WRITTEN EXERCISE:
Could you repeat each of these records below word for word, without changing anything?
--- start of RECORDS FOR PROCESSING ---
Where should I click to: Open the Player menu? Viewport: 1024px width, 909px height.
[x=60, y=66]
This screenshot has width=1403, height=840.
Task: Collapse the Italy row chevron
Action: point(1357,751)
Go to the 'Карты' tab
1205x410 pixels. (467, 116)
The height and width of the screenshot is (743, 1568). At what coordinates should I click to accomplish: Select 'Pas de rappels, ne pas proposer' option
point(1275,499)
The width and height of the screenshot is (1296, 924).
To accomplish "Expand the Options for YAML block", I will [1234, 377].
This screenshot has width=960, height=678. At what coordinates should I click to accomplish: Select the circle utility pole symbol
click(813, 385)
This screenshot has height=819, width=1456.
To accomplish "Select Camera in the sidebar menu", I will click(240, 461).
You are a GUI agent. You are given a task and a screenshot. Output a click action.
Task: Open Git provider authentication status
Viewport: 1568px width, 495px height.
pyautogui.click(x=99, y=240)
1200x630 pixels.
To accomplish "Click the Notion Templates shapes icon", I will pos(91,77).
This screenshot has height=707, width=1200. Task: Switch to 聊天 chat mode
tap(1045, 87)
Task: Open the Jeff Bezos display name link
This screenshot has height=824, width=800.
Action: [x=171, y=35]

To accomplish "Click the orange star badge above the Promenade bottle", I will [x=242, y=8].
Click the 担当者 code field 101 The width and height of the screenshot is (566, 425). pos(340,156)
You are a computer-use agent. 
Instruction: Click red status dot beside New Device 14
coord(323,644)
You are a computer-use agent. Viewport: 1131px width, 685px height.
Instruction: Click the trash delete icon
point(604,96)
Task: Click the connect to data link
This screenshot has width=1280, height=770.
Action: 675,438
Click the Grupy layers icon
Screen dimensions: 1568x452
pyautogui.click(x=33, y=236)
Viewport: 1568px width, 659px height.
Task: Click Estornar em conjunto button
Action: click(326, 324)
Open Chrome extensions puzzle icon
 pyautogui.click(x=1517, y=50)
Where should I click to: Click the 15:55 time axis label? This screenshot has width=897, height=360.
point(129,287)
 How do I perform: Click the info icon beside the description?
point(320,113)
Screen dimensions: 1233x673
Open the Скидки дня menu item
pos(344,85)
--- end of RECORDS FOR PROCESSING ---
WRITTEN ANSWER:
Where should I click to: Open the Player menu? Viewport: 1024px width, 909px height.
[x=60, y=66]
This screenshot has width=1403, height=840.
Task: Collapse the Italy row chevron
Action: point(1357,751)
Go to the 'Карты' tab
1205x410 pixels. (467, 116)
The height and width of the screenshot is (743, 1568). At what coordinates should I click to accomplish: Select 'Pas de rappels, ne pas proposer' option
point(1275,499)
The width and height of the screenshot is (1296, 924).
To accomplish "Expand the Options for YAML block", I will [1234, 377].
This screenshot has width=960, height=678. At what coordinates should I click to accomplish: Select the circle utility pole symbol
click(813, 385)
This screenshot has height=819, width=1456.
To accomplish "Select Camera in the sidebar menu", I will click(240, 461).
You are a GUI agent. You are given a task and a screenshot. Output a click action.
Task: Open Git provider authentication status
Viewport: 1568px width, 495px height.
pyautogui.click(x=99, y=240)
1200x630 pixels.
To accomplish "Click the Notion Templates shapes icon", I will pos(91,77).
This screenshot has height=707, width=1200. Task: Switch to 聊天 chat mode
tap(1045, 87)
Task: Open the Jeff Bezos display name link
This screenshot has height=824, width=800.
Action: [x=171, y=35]

To accomplish "Click the orange star badge above the Promenade bottle", I will [x=242, y=8].
Click the 担当者 code field 101 The width and height of the screenshot is (566, 425). pos(340,156)
You are a computer-use agent. 
Instruction: Click red status dot beside New Device 14
coord(323,644)
You are a computer-use agent. Viewport: 1131px width, 685px height.
Instruction: Click the trash delete icon
point(604,96)
Task: Click the connect to data link
This screenshot has width=1280, height=770.
Action: 675,438
Click the Grupy layers icon
Screen dimensions: 1568x452
pyautogui.click(x=33, y=236)
Viewport: 1568px width, 659px height.
Task: Click Estornar em conjunto button
Action: click(326, 324)
Open Chrome extensions puzzle icon
 pyautogui.click(x=1517, y=50)
Where should I click to: Click the 15:55 time axis label? This screenshot has width=897, height=360.
point(129,287)
 How do I perform: Click the info icon beside the description?
point(320,113)
Screen dimensions: 1233x673
Open the Скидки дня menu item
pos(344,85)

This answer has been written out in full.